It was in 2003 that Malaysian Prime Minister Mahathir Bin Mohamad addressed the eight edition of the Asia Oil & Gas Conference, now 16 years later he is back in front of the oil and gas luminaries at AOGC20 in Kuala Lumpur. “Last time I was here it was at a period when the world witnessed geopolitical uncertainties in the Middle East and the impact of the outbreak of SARS in Asia,” he told the assembled delegates. “Brent crude oil price then was at an average of $28 per barrel.”
The effects of the war for oil
Since the time that Bin Mohamad last opened the conference, the oil price has been on a rollercoaster ride reaching heights of $145 in 2008 and $125 four years later. But it has not all been peaks, with the price slumping to $32 per barrel within six months of its all-time high in 2008, with further troughs experienced in 2014 and 2016.
“Today, 16 years later, the situation and concerns surrounding the subjects of my speech in the 8th edition are very much relevant and prevalent,” he continued. “Indeed, the Middle East is as turbulent as it was back then despite, or because of the success of the Western powers and their allies in affecting regime changes in the region and forcing the acceptance of what they defined as democracy.
“Whether we acknowledge it or not, the military expeditions of 2003 used democracy as their cause when it is widely accepted that it was merely a camouflage, a pretext to take control over the production of oil in these nations.”
Facing the threat of US foreign policy
It hardly seems as if the region had settled at all since those events back in 2003 and today the region faces another crisis with the ongoing US-China trade wars. “At this point in time we will not know how it will pan out, but even as it is, numerous casualties have fallen along the way, and we can expect more to fall if it persists,” Bin Mohamad added. “In the Gulf, games of provocation create more uncertainties. These have increased the stress on doing business, and surely, the oil and gas industry is and will be affected.”
Searching for a sustainable future
Today the global community faces increased concerns over the sustainability of global economic growth with an ever-growing series of challanges both political and financial. That said, the world is experiencing improvements across the board of measurable criteria such as improved life expectancy, increasing literacy, and enhanced livelihoods.

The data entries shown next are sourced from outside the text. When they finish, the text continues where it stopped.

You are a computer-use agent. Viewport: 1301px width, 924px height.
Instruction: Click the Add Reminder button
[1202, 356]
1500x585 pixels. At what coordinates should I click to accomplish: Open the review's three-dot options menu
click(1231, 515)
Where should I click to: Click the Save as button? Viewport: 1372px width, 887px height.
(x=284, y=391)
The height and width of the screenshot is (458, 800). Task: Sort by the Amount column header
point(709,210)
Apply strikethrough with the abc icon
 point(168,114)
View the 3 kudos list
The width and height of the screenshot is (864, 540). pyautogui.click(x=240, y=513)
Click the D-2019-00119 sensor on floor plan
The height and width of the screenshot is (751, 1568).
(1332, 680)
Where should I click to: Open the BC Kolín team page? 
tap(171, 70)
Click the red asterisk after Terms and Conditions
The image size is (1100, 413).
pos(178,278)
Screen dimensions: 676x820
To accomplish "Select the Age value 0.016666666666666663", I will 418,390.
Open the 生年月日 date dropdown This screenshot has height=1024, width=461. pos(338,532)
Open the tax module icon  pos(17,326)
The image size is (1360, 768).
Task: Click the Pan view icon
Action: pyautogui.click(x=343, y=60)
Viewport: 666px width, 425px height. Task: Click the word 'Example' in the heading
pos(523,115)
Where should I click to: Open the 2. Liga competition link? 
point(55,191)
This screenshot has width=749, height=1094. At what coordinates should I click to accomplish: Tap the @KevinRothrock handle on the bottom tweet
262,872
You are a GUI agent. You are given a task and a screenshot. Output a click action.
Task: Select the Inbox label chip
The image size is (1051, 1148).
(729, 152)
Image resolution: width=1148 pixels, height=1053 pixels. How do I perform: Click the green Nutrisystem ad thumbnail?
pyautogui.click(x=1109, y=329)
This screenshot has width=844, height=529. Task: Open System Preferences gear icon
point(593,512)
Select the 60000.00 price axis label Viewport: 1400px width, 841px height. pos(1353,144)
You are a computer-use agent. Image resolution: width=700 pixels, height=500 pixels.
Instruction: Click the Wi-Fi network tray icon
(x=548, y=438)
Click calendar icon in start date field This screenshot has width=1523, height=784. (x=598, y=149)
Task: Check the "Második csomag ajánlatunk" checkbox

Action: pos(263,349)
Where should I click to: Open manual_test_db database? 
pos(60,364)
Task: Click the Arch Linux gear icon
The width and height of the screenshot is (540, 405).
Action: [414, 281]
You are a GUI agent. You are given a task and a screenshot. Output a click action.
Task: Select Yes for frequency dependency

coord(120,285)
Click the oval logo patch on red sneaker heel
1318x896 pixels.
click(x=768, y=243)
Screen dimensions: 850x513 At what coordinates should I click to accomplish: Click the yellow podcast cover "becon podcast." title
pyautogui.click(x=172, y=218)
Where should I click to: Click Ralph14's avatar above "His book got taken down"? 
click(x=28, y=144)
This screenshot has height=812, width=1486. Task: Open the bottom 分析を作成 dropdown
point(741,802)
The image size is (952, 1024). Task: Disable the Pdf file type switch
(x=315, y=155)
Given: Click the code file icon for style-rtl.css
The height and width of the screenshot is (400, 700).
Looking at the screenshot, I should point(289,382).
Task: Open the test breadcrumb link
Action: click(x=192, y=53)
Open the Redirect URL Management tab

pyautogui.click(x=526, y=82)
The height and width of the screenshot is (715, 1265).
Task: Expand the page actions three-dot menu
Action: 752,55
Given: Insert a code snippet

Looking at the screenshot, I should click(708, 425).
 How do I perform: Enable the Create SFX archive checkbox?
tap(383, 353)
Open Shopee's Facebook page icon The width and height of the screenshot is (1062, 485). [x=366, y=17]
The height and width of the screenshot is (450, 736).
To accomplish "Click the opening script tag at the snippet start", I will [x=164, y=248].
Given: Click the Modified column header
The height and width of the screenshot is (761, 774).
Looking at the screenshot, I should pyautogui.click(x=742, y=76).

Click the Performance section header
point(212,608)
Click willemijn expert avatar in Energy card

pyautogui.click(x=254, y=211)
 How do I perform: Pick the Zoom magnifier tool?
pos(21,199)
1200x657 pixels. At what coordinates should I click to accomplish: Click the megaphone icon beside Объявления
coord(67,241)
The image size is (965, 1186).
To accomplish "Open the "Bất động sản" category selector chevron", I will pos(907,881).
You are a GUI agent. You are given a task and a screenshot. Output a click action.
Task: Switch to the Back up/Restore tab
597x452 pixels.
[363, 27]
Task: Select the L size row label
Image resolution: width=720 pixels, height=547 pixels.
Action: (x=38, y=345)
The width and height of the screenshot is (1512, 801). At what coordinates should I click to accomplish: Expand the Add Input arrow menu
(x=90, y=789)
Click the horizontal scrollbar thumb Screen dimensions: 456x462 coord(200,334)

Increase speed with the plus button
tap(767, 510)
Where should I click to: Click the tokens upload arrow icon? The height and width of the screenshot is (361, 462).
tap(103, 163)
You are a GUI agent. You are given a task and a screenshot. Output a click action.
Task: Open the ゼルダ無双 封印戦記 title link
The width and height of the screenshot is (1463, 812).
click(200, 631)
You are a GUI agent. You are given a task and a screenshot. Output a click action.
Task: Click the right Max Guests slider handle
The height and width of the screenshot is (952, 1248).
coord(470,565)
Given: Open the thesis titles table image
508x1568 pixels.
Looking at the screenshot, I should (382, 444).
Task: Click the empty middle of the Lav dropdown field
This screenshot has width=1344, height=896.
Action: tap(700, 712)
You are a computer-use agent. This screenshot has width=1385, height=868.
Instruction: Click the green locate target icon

According to Bin Mohamad, these factors will deliver predictable consequences. “Thirty years ago, there were 5.2 billion people in the world. Today, the global population has grown to approximately 7.5 billion people and is set to surpass a projected 9.8 billion by 2050, according to the World Bank, and the United Nations reports. And 70 percent of the population will be concentrated in Asia and Africa.”
Meeting the growing energy demand
He points to the facts that emerging economies such as China, India, and Southeast Asia will require energy to fuel their growth. “More countries are pursuing prosperity and a better quality of life,” he adds. “As a result, energy companies must adjust their strategies and practices to navigate the policies and regulations adopted by countries that are aligned, for example, to the United Nations’ (UN) Sustainable Development Goals framework and the Paris Agreement on emissions target.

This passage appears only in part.